EXERCISE BRIEF: Retype the data beginning at the line containing "You are a computer-use agent. 706x1568" and continuing through the line containing "Action: pos(264,299)", keeping every character the same, and leave out all other lines.

DATA LINES:
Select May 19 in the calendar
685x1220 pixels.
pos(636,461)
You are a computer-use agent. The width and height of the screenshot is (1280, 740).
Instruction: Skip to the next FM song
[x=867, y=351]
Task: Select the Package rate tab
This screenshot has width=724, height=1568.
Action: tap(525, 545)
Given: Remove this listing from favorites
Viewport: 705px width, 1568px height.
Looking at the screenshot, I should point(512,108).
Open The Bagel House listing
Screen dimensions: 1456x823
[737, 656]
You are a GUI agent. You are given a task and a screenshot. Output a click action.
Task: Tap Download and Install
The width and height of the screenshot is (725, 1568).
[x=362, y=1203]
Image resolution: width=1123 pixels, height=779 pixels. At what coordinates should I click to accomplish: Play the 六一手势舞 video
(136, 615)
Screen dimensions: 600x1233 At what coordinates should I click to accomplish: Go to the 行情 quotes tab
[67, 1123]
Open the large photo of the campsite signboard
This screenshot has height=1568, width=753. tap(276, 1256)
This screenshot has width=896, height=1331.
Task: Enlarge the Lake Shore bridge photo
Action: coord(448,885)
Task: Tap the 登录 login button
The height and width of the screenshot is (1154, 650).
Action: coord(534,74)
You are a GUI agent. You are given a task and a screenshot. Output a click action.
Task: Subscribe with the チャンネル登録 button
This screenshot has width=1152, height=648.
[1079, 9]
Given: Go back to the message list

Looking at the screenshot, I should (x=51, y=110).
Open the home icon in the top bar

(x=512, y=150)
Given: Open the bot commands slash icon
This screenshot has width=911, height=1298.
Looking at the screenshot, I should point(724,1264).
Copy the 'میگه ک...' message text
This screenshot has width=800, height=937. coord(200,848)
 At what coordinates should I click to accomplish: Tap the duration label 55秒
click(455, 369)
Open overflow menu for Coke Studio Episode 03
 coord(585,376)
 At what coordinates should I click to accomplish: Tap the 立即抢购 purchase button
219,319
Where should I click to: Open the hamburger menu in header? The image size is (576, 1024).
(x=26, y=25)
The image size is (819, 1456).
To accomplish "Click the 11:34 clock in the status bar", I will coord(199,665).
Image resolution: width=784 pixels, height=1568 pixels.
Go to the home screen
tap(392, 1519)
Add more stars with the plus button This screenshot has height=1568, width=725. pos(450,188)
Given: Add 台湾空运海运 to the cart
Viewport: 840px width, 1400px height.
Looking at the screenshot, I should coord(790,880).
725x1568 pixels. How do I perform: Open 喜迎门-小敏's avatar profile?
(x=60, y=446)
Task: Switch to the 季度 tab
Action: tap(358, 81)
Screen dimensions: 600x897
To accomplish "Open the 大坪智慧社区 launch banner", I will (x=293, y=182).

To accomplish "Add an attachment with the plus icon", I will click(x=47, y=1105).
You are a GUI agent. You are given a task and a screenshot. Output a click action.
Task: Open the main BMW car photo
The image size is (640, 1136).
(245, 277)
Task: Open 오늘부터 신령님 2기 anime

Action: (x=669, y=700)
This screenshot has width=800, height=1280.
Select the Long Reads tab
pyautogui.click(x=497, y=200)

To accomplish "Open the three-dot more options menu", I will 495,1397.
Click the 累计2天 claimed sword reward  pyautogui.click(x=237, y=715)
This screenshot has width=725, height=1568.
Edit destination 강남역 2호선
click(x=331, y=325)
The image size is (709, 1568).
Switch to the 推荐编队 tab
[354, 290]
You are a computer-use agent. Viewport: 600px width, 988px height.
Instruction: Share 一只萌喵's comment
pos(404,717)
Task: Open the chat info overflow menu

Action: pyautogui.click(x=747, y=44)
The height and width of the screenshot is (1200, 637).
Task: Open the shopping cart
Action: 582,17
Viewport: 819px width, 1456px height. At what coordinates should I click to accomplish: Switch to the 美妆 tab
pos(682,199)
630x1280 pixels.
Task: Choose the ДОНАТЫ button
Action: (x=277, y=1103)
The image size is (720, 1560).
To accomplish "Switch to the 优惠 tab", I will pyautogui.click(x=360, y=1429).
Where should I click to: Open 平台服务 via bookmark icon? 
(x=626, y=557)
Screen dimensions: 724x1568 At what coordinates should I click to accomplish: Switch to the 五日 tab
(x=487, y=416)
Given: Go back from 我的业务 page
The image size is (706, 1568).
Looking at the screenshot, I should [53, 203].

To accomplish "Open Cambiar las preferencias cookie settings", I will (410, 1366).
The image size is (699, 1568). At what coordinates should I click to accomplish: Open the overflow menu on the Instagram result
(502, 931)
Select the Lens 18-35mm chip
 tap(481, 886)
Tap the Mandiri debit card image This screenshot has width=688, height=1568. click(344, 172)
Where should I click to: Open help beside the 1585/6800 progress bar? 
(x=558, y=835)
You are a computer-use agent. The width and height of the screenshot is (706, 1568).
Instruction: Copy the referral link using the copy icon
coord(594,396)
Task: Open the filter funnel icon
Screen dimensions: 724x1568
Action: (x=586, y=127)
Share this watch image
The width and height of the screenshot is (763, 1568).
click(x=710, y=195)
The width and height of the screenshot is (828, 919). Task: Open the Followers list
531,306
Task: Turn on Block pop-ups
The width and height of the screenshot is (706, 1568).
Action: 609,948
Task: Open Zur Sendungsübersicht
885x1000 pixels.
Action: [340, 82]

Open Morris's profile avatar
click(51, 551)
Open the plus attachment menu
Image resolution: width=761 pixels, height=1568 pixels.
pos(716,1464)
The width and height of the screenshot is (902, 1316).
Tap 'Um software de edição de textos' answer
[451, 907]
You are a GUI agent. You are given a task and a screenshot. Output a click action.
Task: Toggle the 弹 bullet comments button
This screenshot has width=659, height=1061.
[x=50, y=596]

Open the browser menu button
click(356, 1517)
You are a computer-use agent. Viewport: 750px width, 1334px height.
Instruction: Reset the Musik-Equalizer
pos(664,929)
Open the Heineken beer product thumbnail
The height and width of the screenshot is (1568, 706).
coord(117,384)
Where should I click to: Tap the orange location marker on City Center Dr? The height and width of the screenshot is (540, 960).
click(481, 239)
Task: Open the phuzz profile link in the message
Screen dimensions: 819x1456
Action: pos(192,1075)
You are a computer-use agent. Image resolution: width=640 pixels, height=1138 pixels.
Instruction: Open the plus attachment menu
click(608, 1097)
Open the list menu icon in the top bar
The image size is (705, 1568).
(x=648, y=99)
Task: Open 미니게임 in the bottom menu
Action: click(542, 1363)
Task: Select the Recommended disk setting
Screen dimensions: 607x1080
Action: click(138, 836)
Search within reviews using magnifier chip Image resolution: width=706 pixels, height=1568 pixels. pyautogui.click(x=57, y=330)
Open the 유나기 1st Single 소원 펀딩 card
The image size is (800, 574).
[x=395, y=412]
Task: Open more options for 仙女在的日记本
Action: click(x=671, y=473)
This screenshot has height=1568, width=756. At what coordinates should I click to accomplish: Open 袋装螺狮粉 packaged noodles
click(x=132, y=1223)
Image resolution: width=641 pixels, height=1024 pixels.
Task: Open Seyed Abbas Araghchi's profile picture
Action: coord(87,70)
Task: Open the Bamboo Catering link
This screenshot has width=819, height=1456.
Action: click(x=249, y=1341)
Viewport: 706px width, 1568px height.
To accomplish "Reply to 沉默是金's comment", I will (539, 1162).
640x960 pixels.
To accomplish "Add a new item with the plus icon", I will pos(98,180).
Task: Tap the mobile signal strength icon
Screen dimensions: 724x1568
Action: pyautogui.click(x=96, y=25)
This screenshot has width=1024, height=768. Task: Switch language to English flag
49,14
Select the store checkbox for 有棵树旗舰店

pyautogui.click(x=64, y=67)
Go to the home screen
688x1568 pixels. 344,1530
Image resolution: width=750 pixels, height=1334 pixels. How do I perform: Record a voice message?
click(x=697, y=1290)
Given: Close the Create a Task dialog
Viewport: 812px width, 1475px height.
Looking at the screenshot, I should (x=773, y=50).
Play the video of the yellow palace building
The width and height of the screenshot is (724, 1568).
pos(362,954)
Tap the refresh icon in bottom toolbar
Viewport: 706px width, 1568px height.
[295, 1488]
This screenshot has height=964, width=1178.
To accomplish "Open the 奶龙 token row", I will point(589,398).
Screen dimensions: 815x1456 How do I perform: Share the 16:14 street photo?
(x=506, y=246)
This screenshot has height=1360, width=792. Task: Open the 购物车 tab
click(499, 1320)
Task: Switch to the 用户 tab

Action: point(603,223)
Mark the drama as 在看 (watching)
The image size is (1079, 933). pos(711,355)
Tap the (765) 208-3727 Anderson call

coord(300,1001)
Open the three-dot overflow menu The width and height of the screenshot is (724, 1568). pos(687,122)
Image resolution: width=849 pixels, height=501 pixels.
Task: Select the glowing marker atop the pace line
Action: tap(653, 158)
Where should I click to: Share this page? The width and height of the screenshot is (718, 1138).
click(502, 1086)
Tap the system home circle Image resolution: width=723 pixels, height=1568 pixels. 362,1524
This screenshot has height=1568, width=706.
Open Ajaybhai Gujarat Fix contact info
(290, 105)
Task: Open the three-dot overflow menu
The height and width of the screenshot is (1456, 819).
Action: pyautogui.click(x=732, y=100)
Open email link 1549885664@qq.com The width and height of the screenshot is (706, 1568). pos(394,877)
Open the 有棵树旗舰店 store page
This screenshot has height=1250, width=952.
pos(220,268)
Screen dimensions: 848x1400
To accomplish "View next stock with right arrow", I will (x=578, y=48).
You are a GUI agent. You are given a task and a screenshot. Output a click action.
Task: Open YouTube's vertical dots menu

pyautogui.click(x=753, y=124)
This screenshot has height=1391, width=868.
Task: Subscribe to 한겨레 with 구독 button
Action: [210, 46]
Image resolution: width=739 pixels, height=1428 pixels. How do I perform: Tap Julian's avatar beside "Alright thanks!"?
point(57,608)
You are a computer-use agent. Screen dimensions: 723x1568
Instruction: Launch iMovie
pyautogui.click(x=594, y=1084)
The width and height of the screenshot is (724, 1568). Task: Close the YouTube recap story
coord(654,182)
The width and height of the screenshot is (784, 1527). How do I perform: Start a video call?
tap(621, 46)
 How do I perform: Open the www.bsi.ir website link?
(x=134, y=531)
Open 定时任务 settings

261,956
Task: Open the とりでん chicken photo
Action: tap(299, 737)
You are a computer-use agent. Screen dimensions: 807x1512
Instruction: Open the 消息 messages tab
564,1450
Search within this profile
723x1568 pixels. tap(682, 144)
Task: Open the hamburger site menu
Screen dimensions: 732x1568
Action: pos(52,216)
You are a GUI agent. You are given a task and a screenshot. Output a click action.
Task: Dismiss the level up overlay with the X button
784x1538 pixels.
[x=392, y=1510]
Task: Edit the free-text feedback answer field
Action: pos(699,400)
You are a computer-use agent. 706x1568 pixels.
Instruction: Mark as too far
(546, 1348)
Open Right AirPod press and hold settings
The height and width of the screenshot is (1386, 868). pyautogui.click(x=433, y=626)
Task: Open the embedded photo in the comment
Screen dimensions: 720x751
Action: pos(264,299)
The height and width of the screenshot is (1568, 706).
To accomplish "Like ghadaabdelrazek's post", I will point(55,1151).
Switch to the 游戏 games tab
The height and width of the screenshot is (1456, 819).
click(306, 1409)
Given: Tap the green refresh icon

ANSWER TO THE TASK:
You are a computer-use agent. 706x1568 pixels.
Instruction: Mark as too far
(546, 1348)
Open Right AirPod press and hold settings
The height and width of the screenshot is (1386, 868). pyautogui.click(x=433, y=626)
Task: Open the embedded photo in the comment
Screen dimensions: 720x751
Action: pos(264,299)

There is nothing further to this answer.